-------- SUPPLIED ENTRIES
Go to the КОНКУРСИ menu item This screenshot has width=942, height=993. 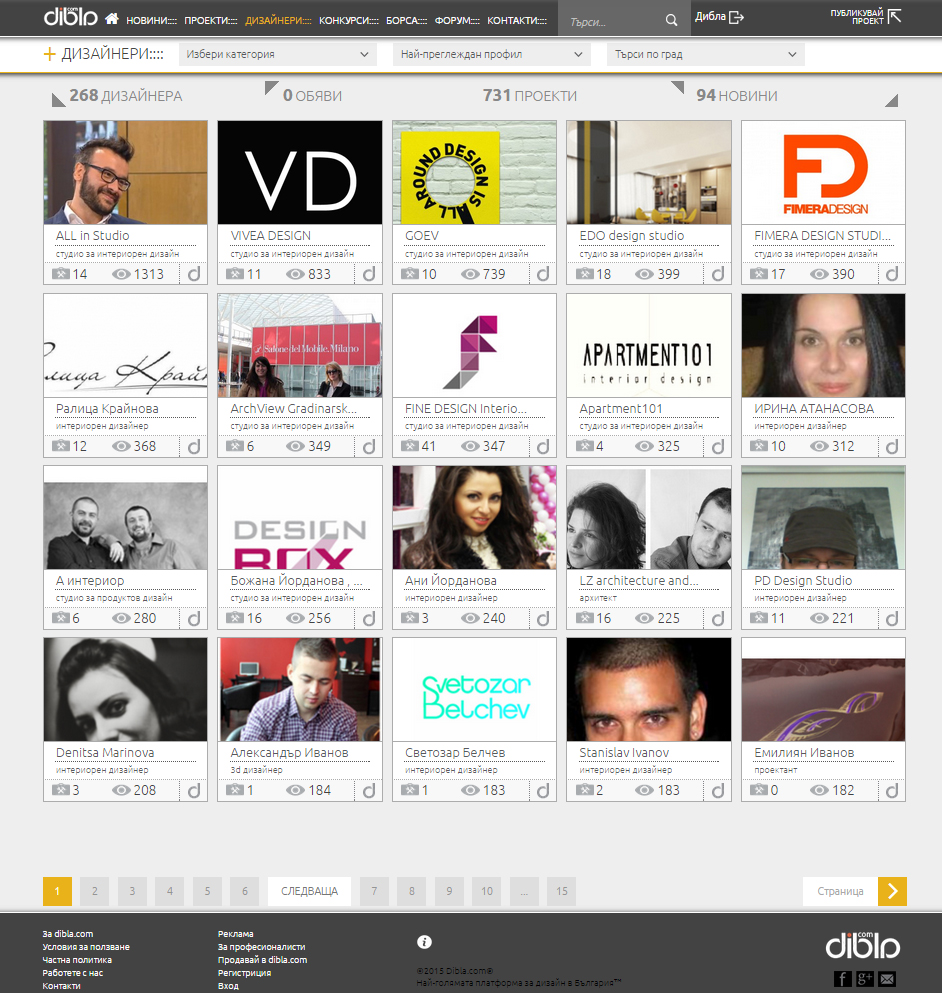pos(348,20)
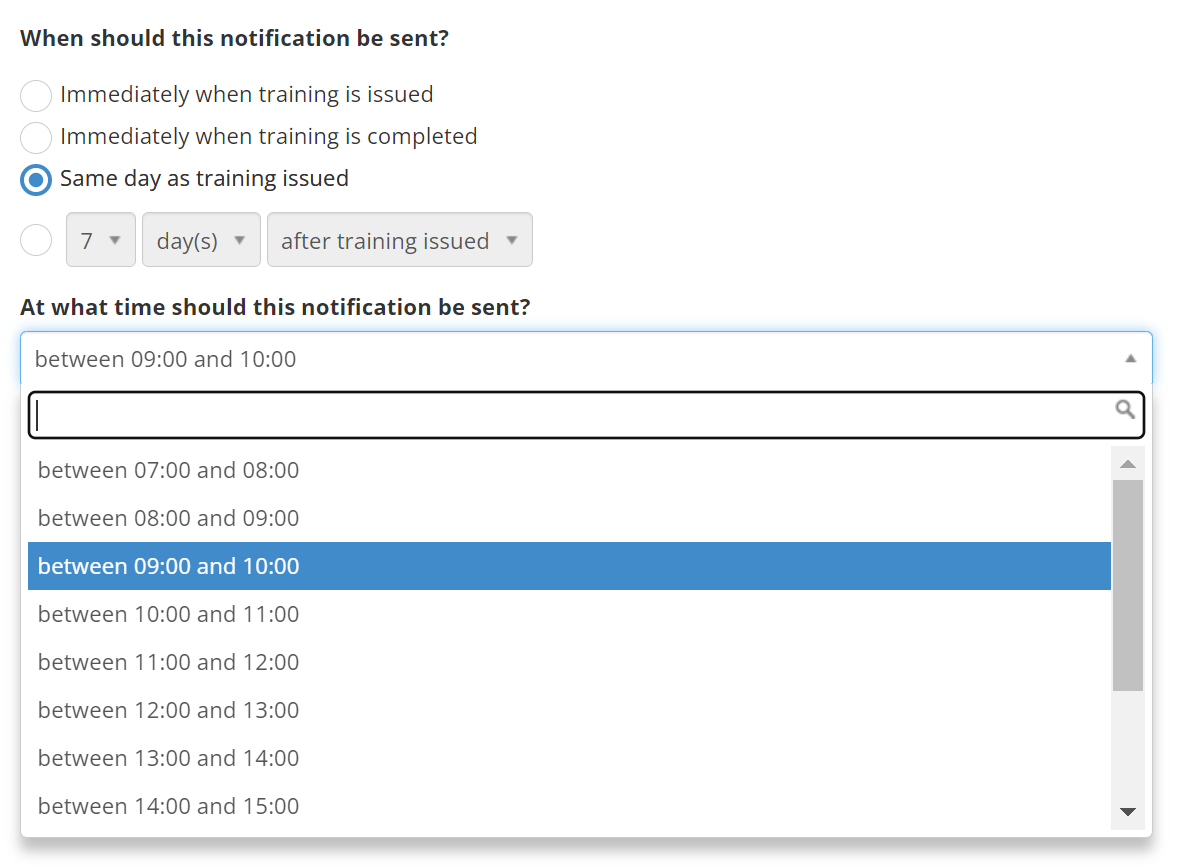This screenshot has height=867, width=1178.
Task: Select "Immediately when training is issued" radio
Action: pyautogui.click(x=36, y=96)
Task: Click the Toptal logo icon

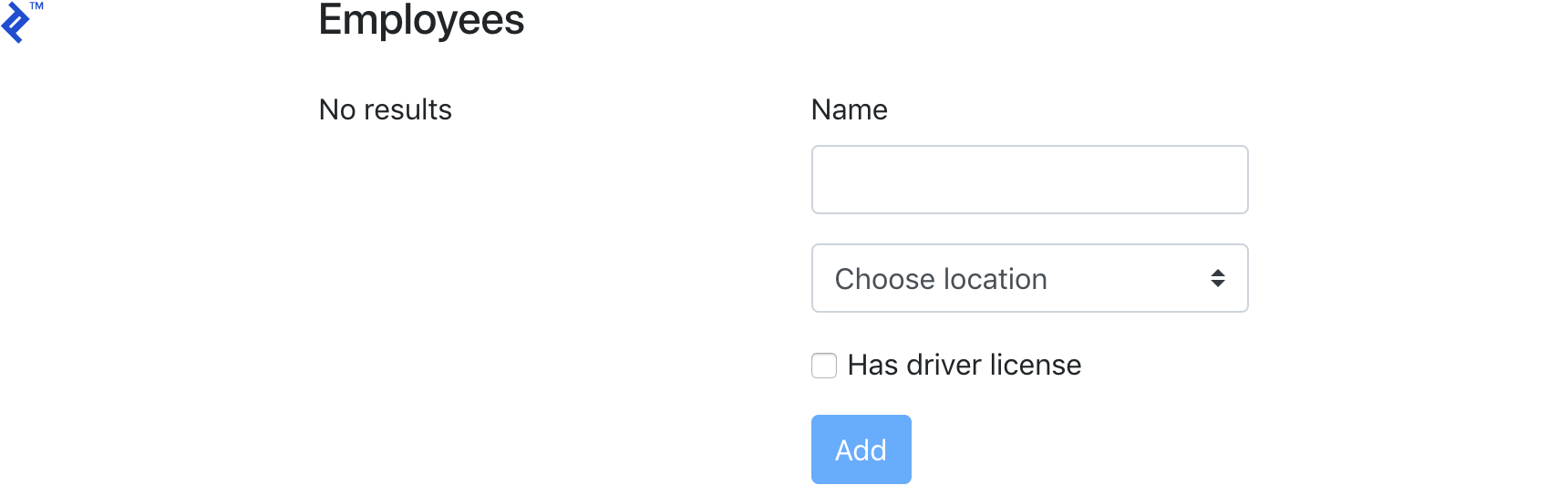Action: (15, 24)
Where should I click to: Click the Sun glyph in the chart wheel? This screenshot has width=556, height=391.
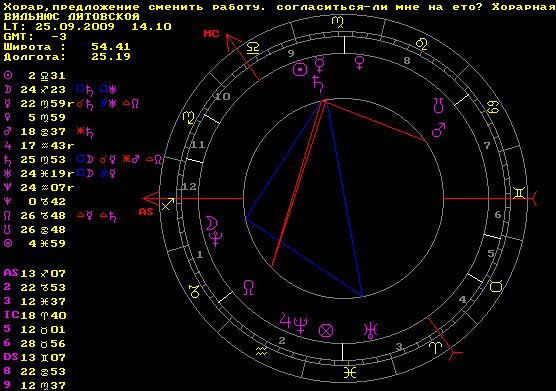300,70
----------------
__TASK GOAL__. Could you reproduce, word for word, the stretch of the listing from the line containing "Task: Click the Toptal logo icon" through the end of the listing, leaving the pictures out?

__TASK RESULT__.
Task: Click the Toptal logo icon

Action: (15, 24)
Where should I click to: Click the Sun glyph in the chart wheel? This screenshot has width=556, height=391.
300,70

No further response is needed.